3) Le Traité de Vendôme ( mars 1227 )

 

 

Jacques LEVRON, Pierre Mauclerc, duc de Bretagne, 1935

 Ce même découpage militaire et judiciaire réapparaît après la mort de Louis VIII ( 1226 ). En effet, Blanche de Castille prend la régence et les grands vassaux, fort misogynes, veulent en profiter pour retrouver leur autonomie locale. 
 Parmi eux, l'étrange Pierre de Dreux, dit Pierre Mauclerc, devenu comte de Bretagne.

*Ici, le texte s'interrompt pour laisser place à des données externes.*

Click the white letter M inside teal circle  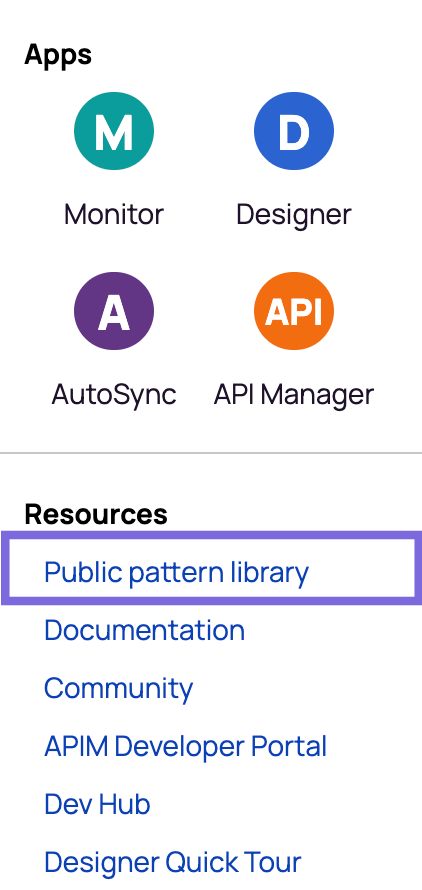tap(114, 131)
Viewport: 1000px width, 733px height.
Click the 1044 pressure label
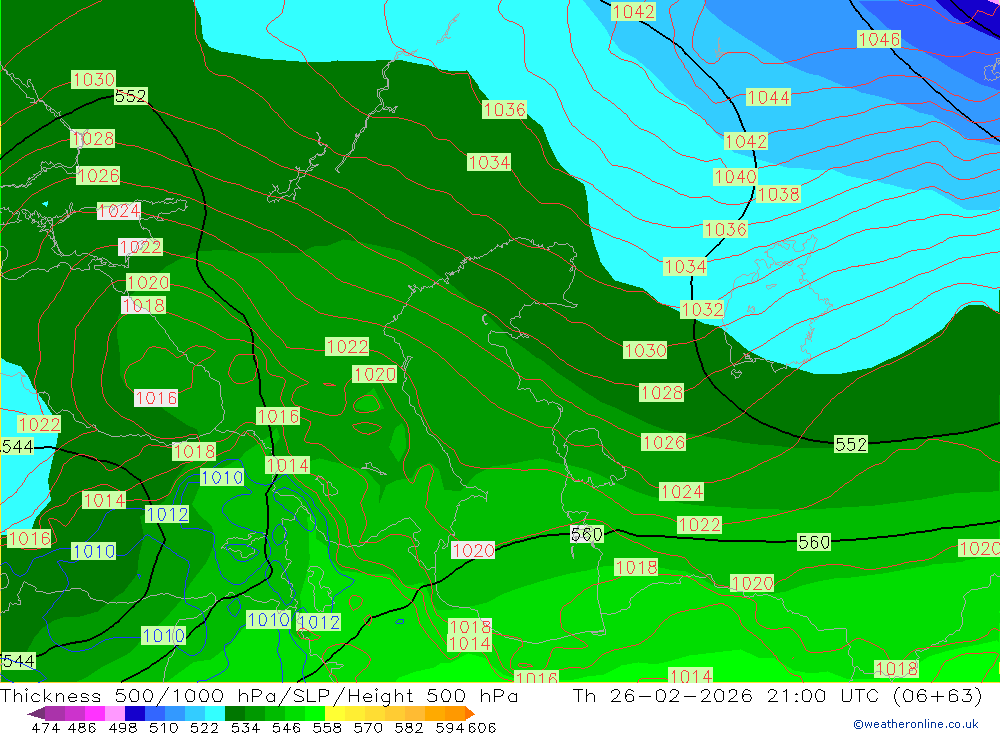(x=768, y=97)
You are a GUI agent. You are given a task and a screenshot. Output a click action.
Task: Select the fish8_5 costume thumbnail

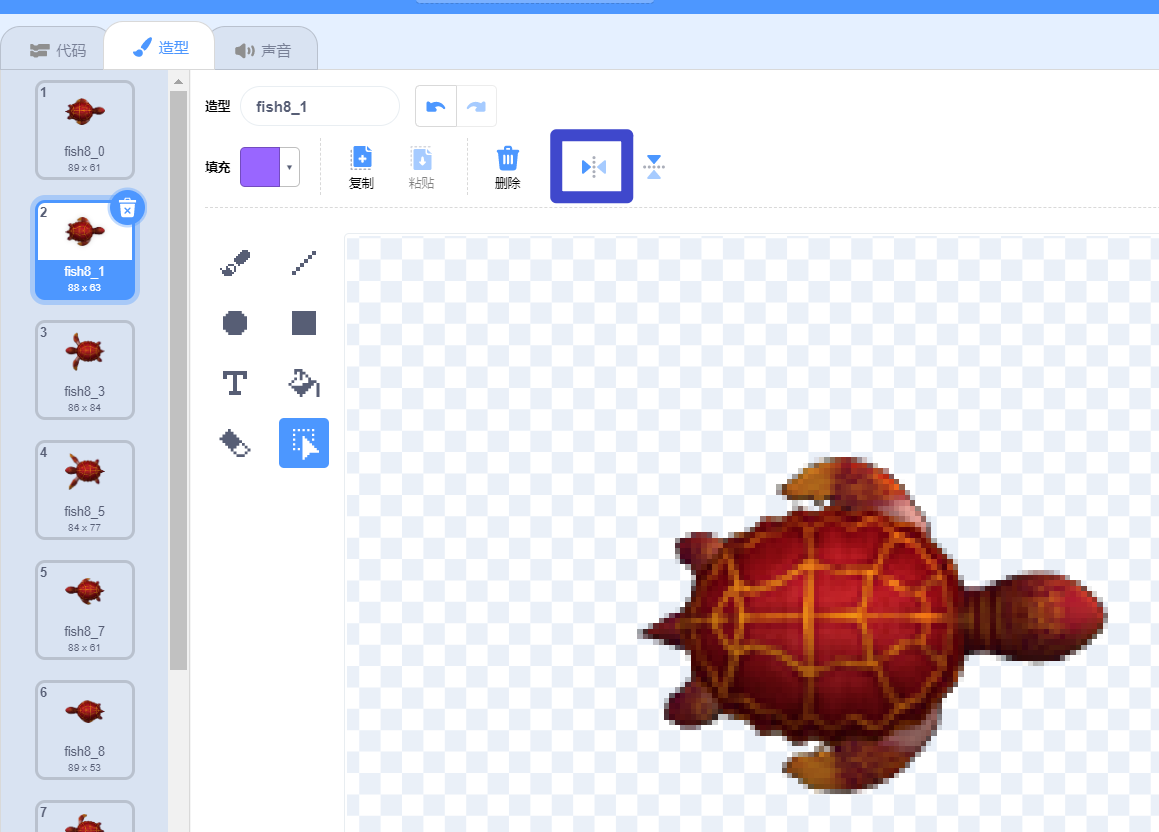[85, 490]
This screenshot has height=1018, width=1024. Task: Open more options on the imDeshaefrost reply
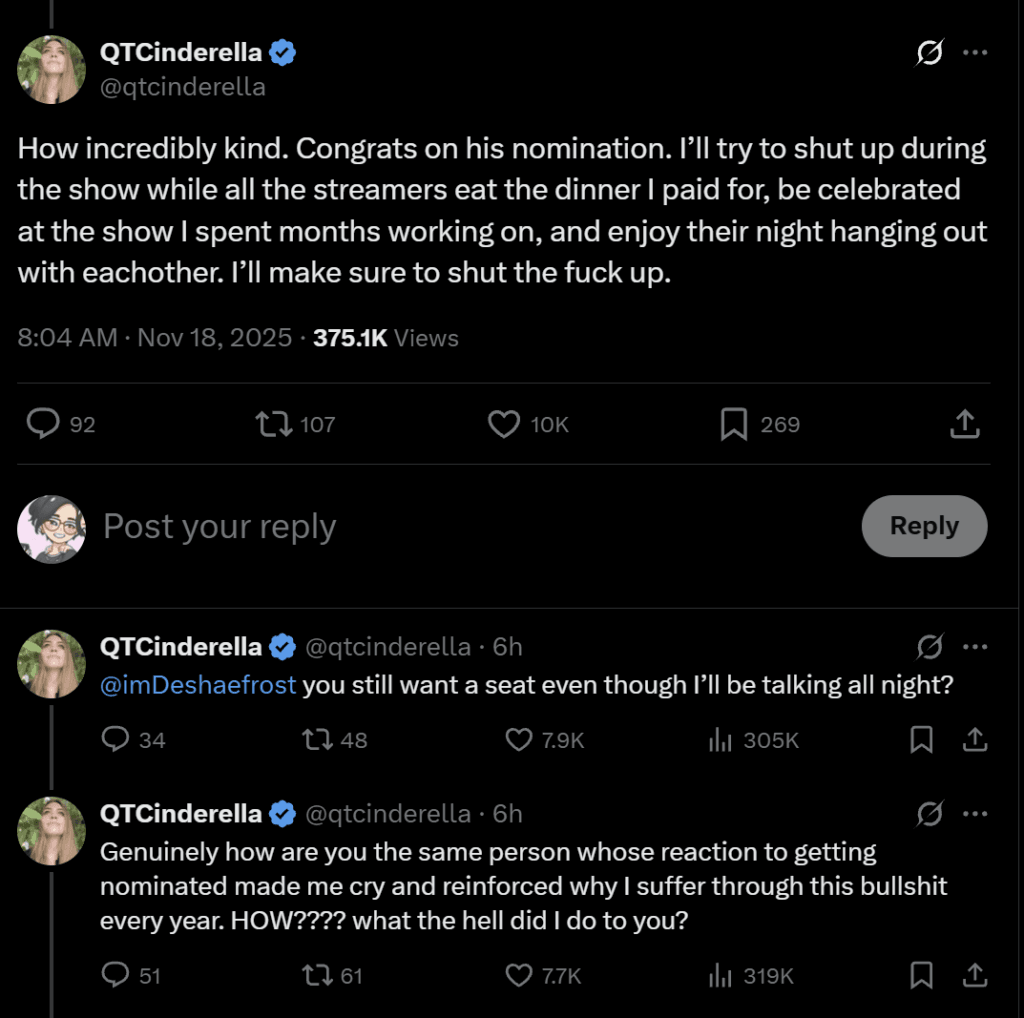(x=975, y=647)
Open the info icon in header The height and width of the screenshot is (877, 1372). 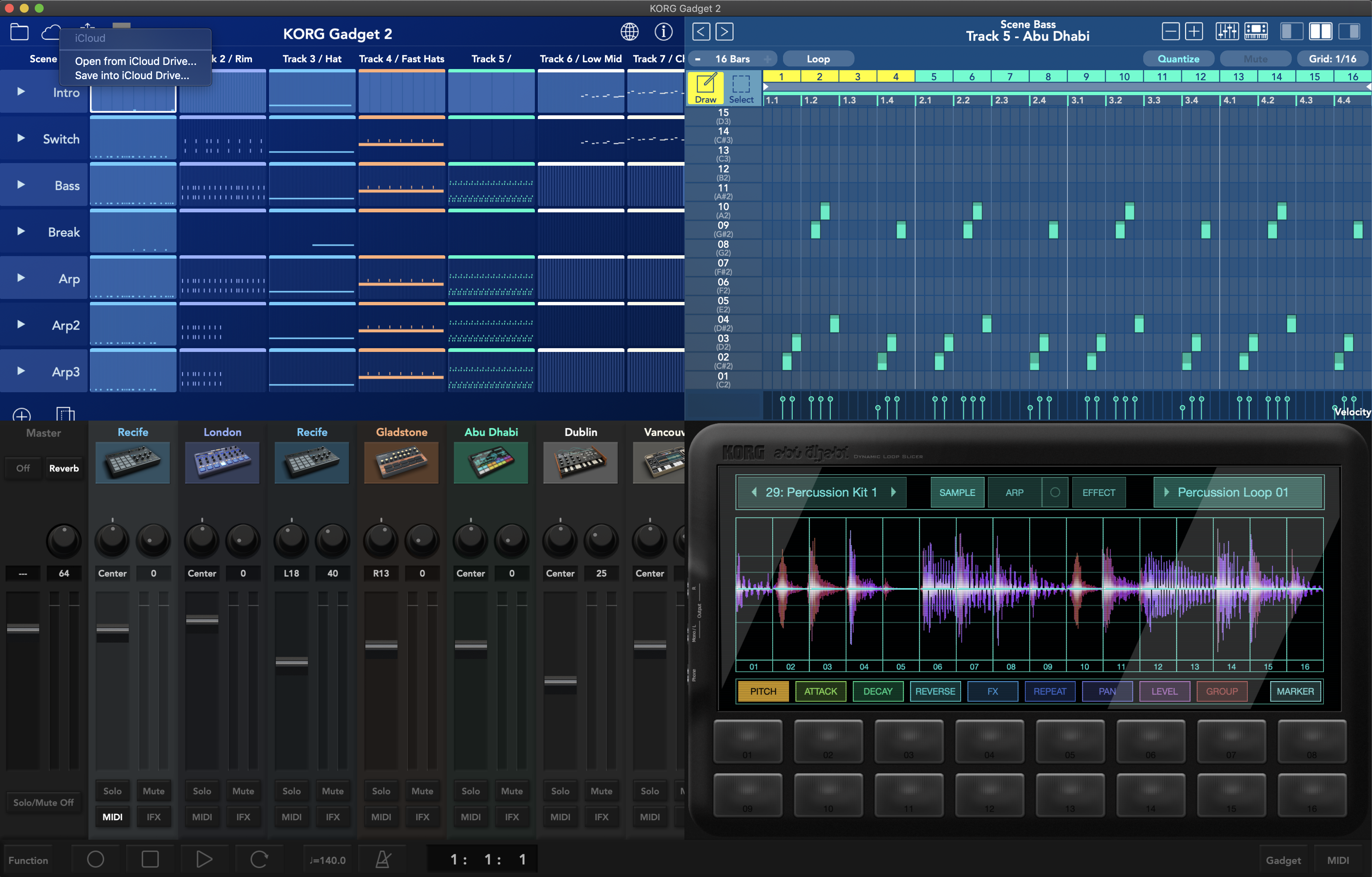point(663,32)
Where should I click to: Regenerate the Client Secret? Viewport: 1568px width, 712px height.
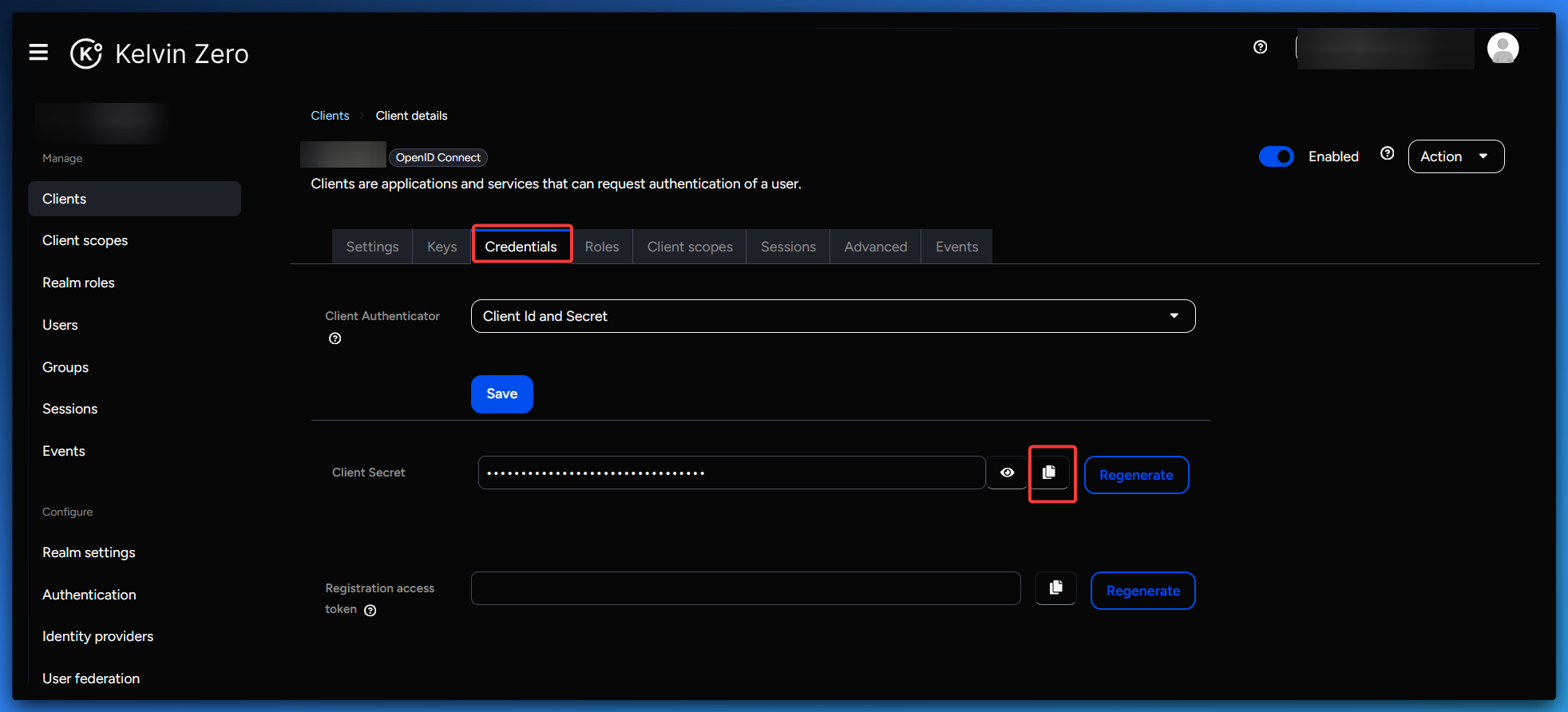tap(1135, 475)
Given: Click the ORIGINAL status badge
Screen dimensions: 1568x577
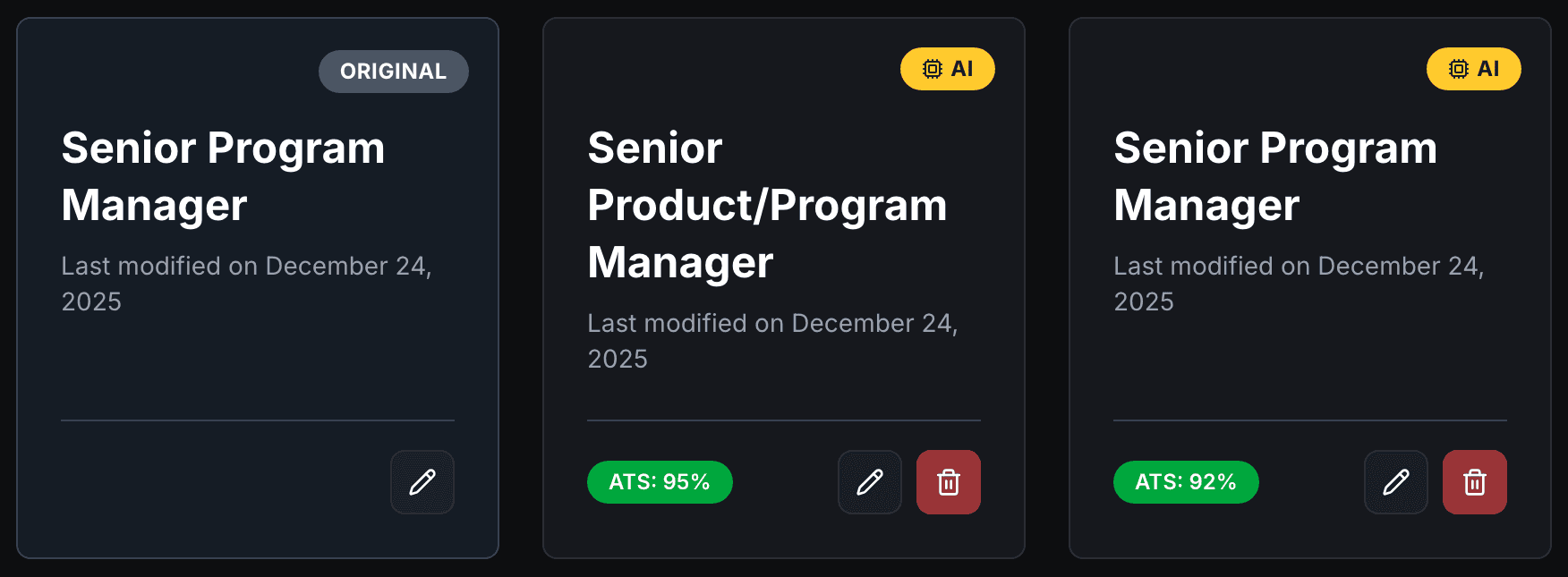Looking at the screenshot, I should [393, 71].
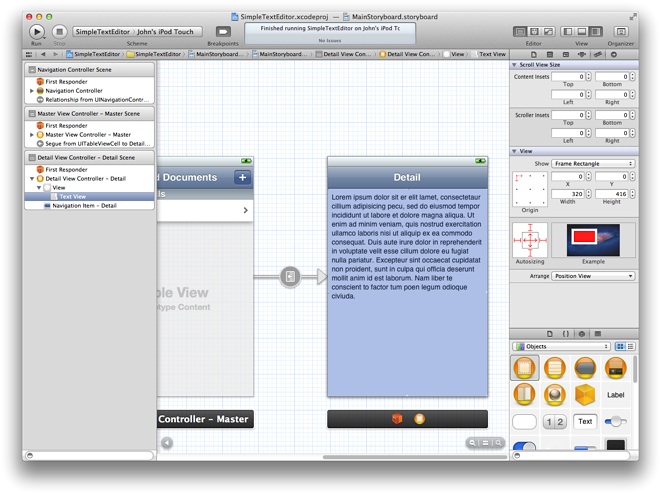This screenshot has height=494, width=661.
Task: Collapse the Detail View Controller - Detail tree item
Action: (x=32, y=179)
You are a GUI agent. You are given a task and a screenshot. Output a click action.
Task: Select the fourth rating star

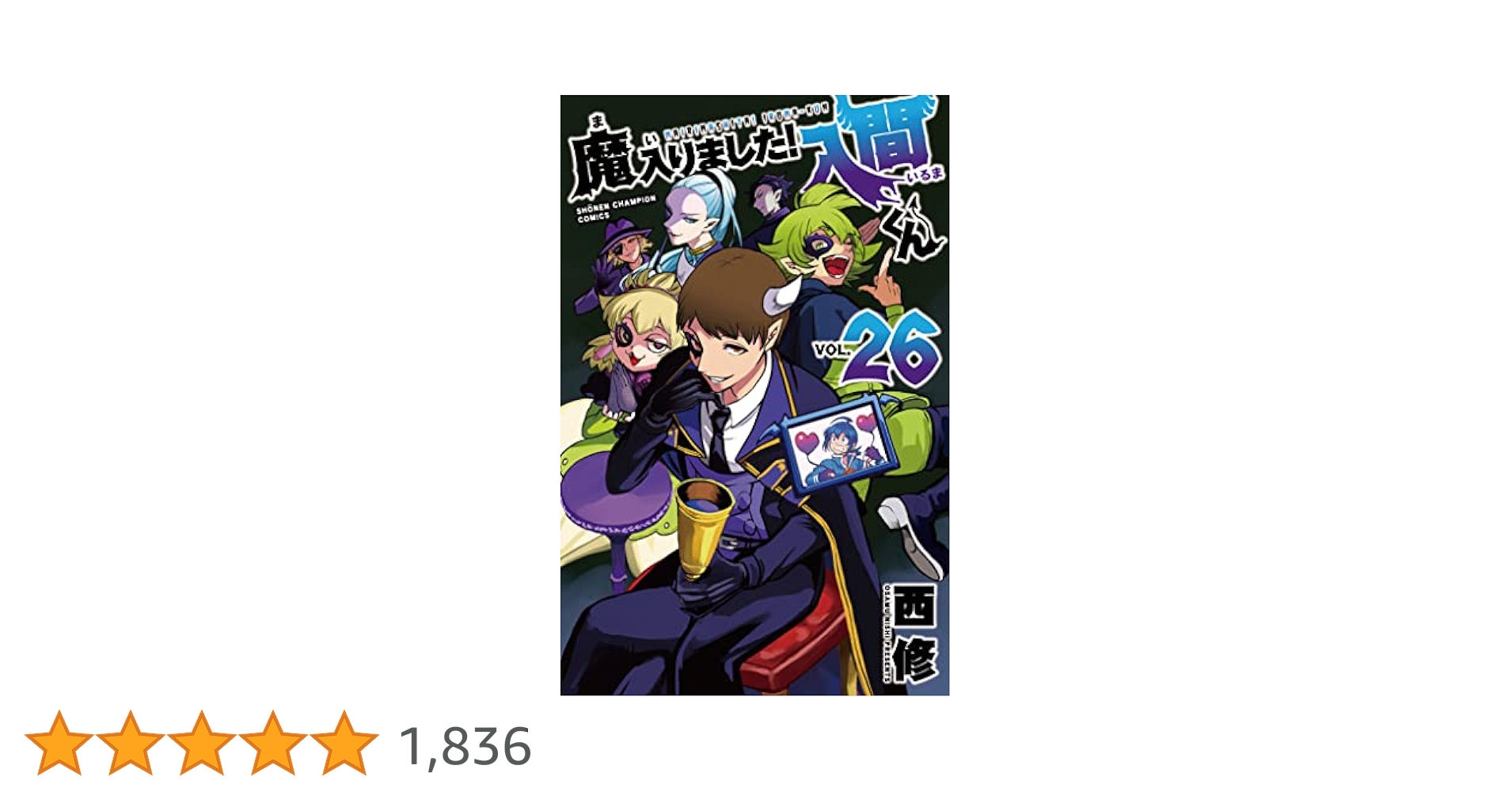coord(273,743)
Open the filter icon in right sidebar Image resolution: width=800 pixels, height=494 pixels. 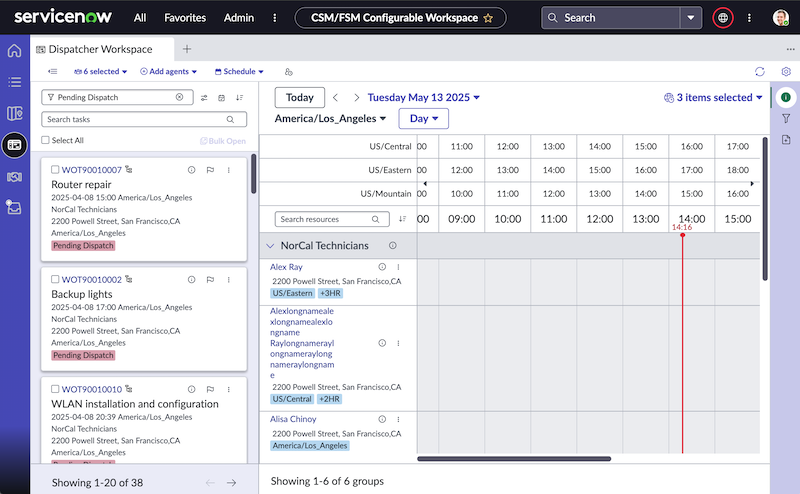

Membre de la famille capétienne, cousin de Philippe Auguste, il a épaulé ce dernier dans ses combats contre Jean sans Terre ; en avril 1214, il était venu à Saumur réunir les forces qui allaient peu après l'emporter à la Roche-aux-Moines. Désormais, il se montre très gourmand et très actif dans la révolte.
 La reine-régente doit lui accorder le traité de Vendôme, un accord de réconciliation en apparence très généreux, mais rédigé en termes alambiqués et méfiants. Agissant au nom de sa fille promise à un jeune frère de Louis IX, le comte de Bretagne pourra occuper les villes d'Angers, Baugé, Beaufort et leurs dépendances, mais pas Saumur ni Loudun, qui restent sous le contrôle du jeune roi ( Teulet, Layettes, t. 2, 1866, n° 1922 ).
 L'Anjou est donc toujours éclaté et les Capétiens semblent beaucoup tenir à Saumur. Les nouvelles fortifications du château sont-elles récemment construites, comme le pense Hubert Landais ? Ou bien les Capétiens sont-ils guidés par la logique du nouveau découpage ?
 Quant au traité, c'est un chiffon de parchemin. Dès l'année suivante, Pierre Mauclerc se remet à comploter avec le roi d'Angleterre.
   

4) 1246, l'apanage d'Anjou

 En 1238 encore, Pierre Baron est " bailli de Touraine et d'Anjou ", mais la nouvelle configuration des provinces cesse en 1246 avec la création de l'apanage d'Anjou. La province est alors clairement réunifiée et associée au Maine, qui en pratique passe sous son ascendant, et cela pour deux siècles.